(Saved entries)
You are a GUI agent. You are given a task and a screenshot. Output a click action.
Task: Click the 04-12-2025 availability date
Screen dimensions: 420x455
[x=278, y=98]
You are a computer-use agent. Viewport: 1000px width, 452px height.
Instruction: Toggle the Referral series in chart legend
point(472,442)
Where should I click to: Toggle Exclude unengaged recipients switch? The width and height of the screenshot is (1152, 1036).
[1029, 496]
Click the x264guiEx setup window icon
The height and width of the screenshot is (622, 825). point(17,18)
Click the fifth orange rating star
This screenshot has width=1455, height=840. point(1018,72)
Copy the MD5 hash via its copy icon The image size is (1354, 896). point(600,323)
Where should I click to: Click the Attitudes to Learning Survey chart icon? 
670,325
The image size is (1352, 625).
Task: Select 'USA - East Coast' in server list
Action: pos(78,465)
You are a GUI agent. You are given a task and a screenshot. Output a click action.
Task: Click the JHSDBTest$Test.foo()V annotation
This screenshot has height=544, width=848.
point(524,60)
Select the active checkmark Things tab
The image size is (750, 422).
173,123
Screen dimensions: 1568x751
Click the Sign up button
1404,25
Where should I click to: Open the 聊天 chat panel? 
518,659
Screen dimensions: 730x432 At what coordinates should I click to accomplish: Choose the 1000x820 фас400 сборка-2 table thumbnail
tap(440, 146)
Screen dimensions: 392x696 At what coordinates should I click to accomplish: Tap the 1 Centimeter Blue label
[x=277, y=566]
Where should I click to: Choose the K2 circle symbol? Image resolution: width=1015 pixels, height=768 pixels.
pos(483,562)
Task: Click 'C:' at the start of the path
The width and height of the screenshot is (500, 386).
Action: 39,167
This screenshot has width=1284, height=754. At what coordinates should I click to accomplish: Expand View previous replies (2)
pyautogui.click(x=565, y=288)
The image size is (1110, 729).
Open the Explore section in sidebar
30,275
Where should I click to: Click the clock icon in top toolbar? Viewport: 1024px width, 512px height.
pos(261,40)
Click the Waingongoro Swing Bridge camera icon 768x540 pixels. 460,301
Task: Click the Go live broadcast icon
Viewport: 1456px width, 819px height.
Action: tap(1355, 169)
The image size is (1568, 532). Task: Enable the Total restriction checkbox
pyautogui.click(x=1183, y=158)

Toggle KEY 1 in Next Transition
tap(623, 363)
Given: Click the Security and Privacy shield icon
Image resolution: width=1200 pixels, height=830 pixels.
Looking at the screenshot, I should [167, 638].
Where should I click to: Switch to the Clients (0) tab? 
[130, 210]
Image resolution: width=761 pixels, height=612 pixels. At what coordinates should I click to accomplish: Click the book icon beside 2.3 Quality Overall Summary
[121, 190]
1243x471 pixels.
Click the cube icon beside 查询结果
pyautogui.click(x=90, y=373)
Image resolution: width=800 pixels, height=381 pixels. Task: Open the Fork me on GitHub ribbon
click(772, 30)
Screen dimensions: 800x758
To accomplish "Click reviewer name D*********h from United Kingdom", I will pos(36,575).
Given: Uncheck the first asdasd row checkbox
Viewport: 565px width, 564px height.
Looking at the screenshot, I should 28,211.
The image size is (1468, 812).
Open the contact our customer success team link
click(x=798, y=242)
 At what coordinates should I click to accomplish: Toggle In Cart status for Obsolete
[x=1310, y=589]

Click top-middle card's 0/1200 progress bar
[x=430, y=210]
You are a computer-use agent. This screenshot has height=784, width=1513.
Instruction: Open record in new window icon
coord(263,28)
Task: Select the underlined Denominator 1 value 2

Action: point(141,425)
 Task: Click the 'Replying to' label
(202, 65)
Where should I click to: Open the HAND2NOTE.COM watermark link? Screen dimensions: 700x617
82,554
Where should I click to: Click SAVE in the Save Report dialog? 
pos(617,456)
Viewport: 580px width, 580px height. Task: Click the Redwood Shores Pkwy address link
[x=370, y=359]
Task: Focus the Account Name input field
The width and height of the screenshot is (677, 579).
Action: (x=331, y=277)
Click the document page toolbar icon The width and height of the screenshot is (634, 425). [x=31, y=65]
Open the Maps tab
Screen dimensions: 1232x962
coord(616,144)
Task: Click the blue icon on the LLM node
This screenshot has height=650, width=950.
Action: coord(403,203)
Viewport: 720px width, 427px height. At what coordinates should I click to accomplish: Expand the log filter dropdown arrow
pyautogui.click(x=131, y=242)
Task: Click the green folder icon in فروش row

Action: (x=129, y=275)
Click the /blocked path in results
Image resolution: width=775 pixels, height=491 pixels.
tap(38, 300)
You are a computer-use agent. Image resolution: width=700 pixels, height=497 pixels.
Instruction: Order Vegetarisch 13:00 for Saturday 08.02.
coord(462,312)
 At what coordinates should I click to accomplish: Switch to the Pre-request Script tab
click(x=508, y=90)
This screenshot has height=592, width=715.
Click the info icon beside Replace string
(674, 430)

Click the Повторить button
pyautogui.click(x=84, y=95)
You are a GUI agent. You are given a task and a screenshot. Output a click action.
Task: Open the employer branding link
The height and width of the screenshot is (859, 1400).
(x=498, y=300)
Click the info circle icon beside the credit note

What to do:
Every record is to be written out verbatim.

Worked solution:
You are a GUI agent. You are given a task and a screenshot. Output a click action.
Task: Click the 04-12-2025 availability date
Screen dimensions: 420x455
[x=278, y=98]
You are a computer-use agent. Viewport: 1000px width, 452px height.
Instruction: Toggle the Referral series in chart legend
point(472,442)
Where should I click to: Toggle Exclude unengaged recipients switch? The width and height of the screenshot is (1152, 1036).
[1029, 496]
Click the x264guiEx setup window icon
The height and width of the screenshot is (622, 825). point(17,18)
Click the fifth orange rating star
This screenshot has width=1455, height=840. point(1018,72)
Copy the MD5 hash via its copy icon The image size is (1354, 896). point(600,323)
Where should I click to: Click the Attitudes to Learning Survey chart icon? 
670,325
The image size is (1352, 625).
Task: Select 'USA - East Coast' in server list
Action: pos(78,465)
You are a GUI agent. You are given a task and a screenshot. Output a click action.
Task: Click the JHSDBTest$Test.foo()V annotation
This screenshot has height=544, width=848.
point(524,60)
Select the active checkmark Things tab
The image size is (750, 422).
173,123
Screen dimensions: 1568x751
Click the Sign up button
1404,25
Where should I click to: Open the 聊天 chat panel? 
518,659
Screen dimensions: 730x432 At what coordinates should I click to accomplish: Choose the 1000x820 фас400 сборка-2 table thumbnail
tap(440, 146)
Screen dimensions: 392x696 At what coordinates should I click to accomplish: Tap the 1 Centimeter Blue label
[x=277, y=566]
Where should I click to: Choose the K2 circle symbol? Image resolution: width=1015 pixels, height=768 pixels.
pos(483,562)
Task: Click 'C:' at the start of the path
The width and height of the screenshot is (500, 386).
Action: 39,167
This screenshot has width=1284, height=754. At what coordinates should I click to accomplish: Expand View previous replies (2)
pyautogui.click(x=565, y=288)
The image size is (1110, 729).
Open the Explore section in sidebar
30,275
Where should I click to: Click the clock icon in top toolbar? Viewport: 1024px width, 512px height.
pos(261,40)
Click the Waingongoro Swing Bridge camera icon 768x540 pixels. 460,301
Task: Click the Go live broadcast icon
Viewport: 1456px width, 819px height.
Action: tap(1355, 169)
The image size is (1568, 532). Task: Enable the Total restriction checkbox
pyautogui.click(x=1183, y=158)

Toggle KEY 1 in Next Transition
tap(623, 363)
Given: Click the Security and Privacy shield icon
Image resolution: width=1200 pixels, height=830 pixels.
Looking at the screenshot, I should [167, 638].
Where should I click to: Switch to the Clients (0) tab? 
[130, 210]
Image resolution: width=761 pixels, height=612 pixels. At what coordinates should I click to accomplish: Click the book icon beside 2.3 Quality Overall Summary
[121, 190]
1243x471 pixels.
Click the cube icon beside 查询结果
pyautogui.click(x=90, y=373)
Image resolution: width=800 pixels, height=381 pixels. Task: Open the Fork me on GitHub ribbon
click(772, 30)
Screen dimensions: 800x758
To accomplish "Click reviewer name D*********h from United Kingdom", I will pos(36,575).
Given: Uncheck the first asdasd row checkbox
Viewport: 565px width, 564px height.
Looking at the screenshot, I should 28,211.
The image size is (1468, 812).
Open the contact our customer success team link
click(x=798, y=242)
 At what coordinates should I click to accomplish: Toggle In Cart status for Obsolete
[x=1310, y=589]

Click top-middle card's 0/1200 progress bar
[x=430, y=210]
You are a computer-use agent. This screenshot has height=784, width=1513.
Instruction: Open record in new window icon
coord(263,28)
Task: Select the underlined Denominator 1 value 2

Action: point(141,425)
 Task: Click the 'Replying to' label
(202, 65)
Where should I click to: Open the HAND2NOTE.COM watermark link? Screen dimensions: 700x617
82,554
Where should I click to: Click SAVE in the Save Report dialog? 
pos(617,456)
Viewport: 580px width, 580px height. Task: Click the Redwood Shores Pkwy address link
[x=370, y=359]
Task: Focus the Account Name input field
The width and height of the screenshot is (677, 579).
Action: (x=331, y=277)
Click the document page toolbar icon The width and height of the screenshot is (634, 425). [x=31, y=65]
Open the Maps tab
Screen dimensions: 1232x962
coord(616,144)
Task: Click the blue icon on the LLM node
This screenshot has height=650, width=950.
Action: coord(403,203)
Viewport: 720px width, 427px height. At what coordinates should I click to accomplish: Expand the log filter dropdown arrow
pyautogui.click(x=131, y=242)
Task: Click the green folder icon in فروش row

Action: (x=129, y=275)
Click the /blocked path in results
Image resolution: width=775 pixels, height=491 pixels.
tap(38, 300)
You are a computer-use agent. Image resolution: width=700 pixels, height=497 pixels.
Instruction: Order Vegetarisch 13:00 for Saturday 08.02.
coord(462,312)
 At what coordinates should I click to accomplish: Switch to the Pre-request Script tab
click(x=508, y=90)
This screenshot has height=592, width=715.
Click the info icon beside Replace string
(674, 430)

Click the Повторить button
pyautogui.click(x=84, y=95)
You are a GUI agent. You are given a task and a screenshot. Output a click action.
Task: Open the employer branding link
The height and width of the screenshot is (859, 1400).
(x=498, y=300)
Click the info circle icon beside the credit note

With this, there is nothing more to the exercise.